* **WORK TO DO**:
Reproduce each of the records below word for word.

* **RECORDS SHOWN**:
————————

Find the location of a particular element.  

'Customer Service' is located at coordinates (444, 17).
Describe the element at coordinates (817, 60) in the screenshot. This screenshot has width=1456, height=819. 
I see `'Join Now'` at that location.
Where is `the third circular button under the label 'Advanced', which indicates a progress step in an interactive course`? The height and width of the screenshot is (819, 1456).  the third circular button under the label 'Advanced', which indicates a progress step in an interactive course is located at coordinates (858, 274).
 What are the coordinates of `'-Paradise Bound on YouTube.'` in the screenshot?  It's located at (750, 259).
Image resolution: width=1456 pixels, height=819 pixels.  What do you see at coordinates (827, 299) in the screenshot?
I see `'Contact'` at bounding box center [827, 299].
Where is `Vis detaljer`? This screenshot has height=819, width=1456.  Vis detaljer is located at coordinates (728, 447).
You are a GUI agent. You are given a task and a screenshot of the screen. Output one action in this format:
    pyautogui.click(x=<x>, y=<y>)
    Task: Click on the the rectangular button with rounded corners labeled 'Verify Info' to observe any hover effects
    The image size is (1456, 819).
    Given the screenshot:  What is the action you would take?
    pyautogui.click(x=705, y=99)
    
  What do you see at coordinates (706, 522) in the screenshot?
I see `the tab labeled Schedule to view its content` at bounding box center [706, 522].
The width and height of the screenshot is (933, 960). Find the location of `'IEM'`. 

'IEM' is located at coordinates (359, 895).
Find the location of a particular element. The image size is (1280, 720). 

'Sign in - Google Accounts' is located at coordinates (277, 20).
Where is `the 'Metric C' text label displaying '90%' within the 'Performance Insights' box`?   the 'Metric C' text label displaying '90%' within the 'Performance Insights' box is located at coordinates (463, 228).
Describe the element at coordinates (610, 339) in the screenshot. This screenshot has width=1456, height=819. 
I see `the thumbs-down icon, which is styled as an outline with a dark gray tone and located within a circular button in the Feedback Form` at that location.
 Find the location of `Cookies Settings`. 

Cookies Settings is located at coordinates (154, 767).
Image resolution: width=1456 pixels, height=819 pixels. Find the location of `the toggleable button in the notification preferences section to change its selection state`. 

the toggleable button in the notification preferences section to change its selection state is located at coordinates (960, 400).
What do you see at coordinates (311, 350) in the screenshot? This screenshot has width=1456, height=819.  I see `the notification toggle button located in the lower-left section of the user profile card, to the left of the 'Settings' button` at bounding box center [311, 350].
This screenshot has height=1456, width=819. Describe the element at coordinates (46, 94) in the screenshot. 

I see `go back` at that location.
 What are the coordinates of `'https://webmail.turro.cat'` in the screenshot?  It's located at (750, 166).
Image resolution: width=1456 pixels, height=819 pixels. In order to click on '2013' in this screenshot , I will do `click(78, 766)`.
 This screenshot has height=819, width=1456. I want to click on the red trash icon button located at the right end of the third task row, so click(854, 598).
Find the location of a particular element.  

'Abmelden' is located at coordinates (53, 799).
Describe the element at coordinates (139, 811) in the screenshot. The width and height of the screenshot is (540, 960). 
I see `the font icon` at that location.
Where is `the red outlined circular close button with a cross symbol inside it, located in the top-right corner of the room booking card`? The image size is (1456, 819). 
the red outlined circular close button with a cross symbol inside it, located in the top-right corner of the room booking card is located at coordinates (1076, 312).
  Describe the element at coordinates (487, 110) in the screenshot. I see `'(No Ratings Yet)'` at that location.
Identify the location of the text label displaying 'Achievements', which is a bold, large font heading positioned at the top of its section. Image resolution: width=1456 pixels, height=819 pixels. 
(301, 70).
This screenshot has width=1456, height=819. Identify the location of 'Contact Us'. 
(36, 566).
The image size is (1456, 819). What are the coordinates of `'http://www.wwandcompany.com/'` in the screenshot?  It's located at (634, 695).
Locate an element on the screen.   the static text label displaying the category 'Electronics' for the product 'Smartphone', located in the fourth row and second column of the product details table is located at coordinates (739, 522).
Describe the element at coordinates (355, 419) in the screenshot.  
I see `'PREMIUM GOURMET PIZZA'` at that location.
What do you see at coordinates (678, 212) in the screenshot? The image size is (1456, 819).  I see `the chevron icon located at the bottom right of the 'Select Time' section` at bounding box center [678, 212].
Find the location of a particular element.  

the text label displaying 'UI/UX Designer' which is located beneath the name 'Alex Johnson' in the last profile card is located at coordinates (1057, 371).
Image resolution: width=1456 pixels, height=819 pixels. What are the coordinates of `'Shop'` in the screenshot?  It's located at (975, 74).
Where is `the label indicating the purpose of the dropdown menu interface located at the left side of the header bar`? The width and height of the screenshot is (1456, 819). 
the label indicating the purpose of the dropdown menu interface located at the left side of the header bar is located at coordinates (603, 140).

————————

* **TASK RESULT**:
Find the location of a particular element.  

'Customer Service' is located at coordinates (444, 17).
Describe the element at coordinates (817, 60) in the screenshot. This screenshot has width=1456, height=819. 
I see `'Join Now'` at that location.
Where is `the third circular button under the label 'Advanced', which indicates a progress step in an interactive course`? The height and width of the screenshot is (819, 1456).  the third circular button under the label 'Advanced', which indicates a progress step in an interactive course is located at coordinates (858, 274).
 What are the coordinates of `'-Paradise Bound on YouTube.'` in the screenshot?  It's located at (750, 259).
Image resolution: width=1456 pixels, height=819 pixels.  What do you see at coordinates (827, 299) in the screenshot?
I see `'Contact'` at bounding box center [827, 299].
Where is `Vis detaljer`? This screenshot has height=819, width=1456.  Vis detaljer is located at coordinates (728, 447).
You are a GUI agent. You are given a task and a screenshot of the screen. Output one action in this format:
    pyautogui.click(x=<x>, y=<y>)
    Task: Click on the the rectangular button with rounded corners labeled 'Verify Info' to observe any hover effects
    The image size is (1456, 819).
    Given the screenshot:  What is the action you would take?
    pyautogui.click(x=705, y=99)
    
  What do you see at coordinates (706, 522) in the screenshot?
I see `the tab labeled Schedule to view its content` at bounding box center [706, 522].
The width and height of the screenshot is (933, 960). Find the location of `'IEM'`. 

'IEM' is located at coordinates (359, 895).
Find the location of a particular element. The image size is (1280, 720). 

'Sign in - Google Accounts' is located at coordinates (277, 20).
Where is `the 'Metric C' text label displaying '90%' within the 'Performance Insights' box`?   the 'Metric C' text label displaying '90%' within the 'Performance Insights' box is located at coordinates (463, 228).
Describe the element at coordinates (610, 339) in the screenshot. This screenshot has width=1456, height=819. 
I see `the thumbs-down icon, which is styled as an outline with a dark gray tone and located within a circular button in the Feedback Form` at that location.
 Find the location of `Cookies Settings`. 

Cookies Settings is located at coordinates (154, 767).
Image resolution: width=1456 pixels, height=819 pixels. Find the location of `the toggleable button in the notification preferences section to change its selection state`. 

the toggleable button in the notification preferences section to change its selection state is located at coordinates (960, 400).
What do you see at coordinates (311, 350) in the screenshot? This screenshot has width=1456, height=819.  I see `the notification toggle button located in the lower-left section of the user profile card, to the left of the 'Settings' button` at bounding box center [311, 350].
This screenshot has height=1456, width=819. Describe the element at coordinates (46, 94) in the screenshot. 

I see `go back` at that location.
 What are the coordinates of `'https://webmail.turro.cat'` in the screenshot?  It's located at (750, 166).
Image resolution: width=1456 pixels, height=819 pixels. In order to click on '2013' in this screenshot , I will do `click(78, 766)`.
 This screenshot has height=819, width=1456. I want to click on the red trash icon button located at the right end of the third task row, so click(854, 598).
Find the location of a particular element.  

'Abmelden' is located at coordinates (53, 799).
Describe the element at coordinates (139, 811) in the screenshot. The width and height of the screenshot is (540, 960). 
I see `the font icon` at that location.
Where is `the red outlined circular close button with a cross symbol inside it, located in the top-right corner of the room booking card`? The image size is (1456, 819). 
the red outlined circular close button with a cross symbol inside it, located in the top-right corner of the room booking card is located at coordinates (1076, 312).
  Describe the element at coordinates (487, 110) in the screenshot. I see `'(No Ratings Yet)'` at that location.
Identify the location of the text label displaying 'Achievements', which is a bold, large font heading positioned at the top of its section. Image resolution: width=1456 pixels, height=819 pixels. 
(301, 70).
This screenshot has width=1456, height=819. Identify the location of 'Contact Us'. 
(36, 566).
The image size is (1456, 819). What are the coordinates of `'http://www.wwandcompany.com/'` in the screenshot?  It's located at (634, 695).
Locate an element on the screen.   the static text label displaying the category 'Electronics' for the product 'Smartphone', located in the fourth row and second column of the product details table is located at coordinates (739, 522).
Describe the element at coordinates (355, 419) in the screenshot.  
I see `'PREMIUM GOURMET PIZZA'` at that location.
What do you see at coordinates (678, 212) in the screenshot? The image size is (1456, 819).  I see `the chevron icon located at the bottom right of the 'Select Time' section` at bounding box center [678, 212].
Find the location of a particular element.  

the text label displaying 'UI/UX Designer' which is located beneath the name 'Alex Johnson' in the last profile card is located at coordinates (1057, 371).
Image resolution: width=1456 pixels, height=819 pixels. What are the coordinates of `'Shop'` in the screenshot?  It's located at (975, 74).
Where is `the label indicating the purpose of the dropdown menu interface located at the left side of the header bar`? The width and height of the screenshot is (1456, 819). 
the label indicating the purpose of the dropdown menu interface located at the left side of the header bar is located at coordinates (603, 140).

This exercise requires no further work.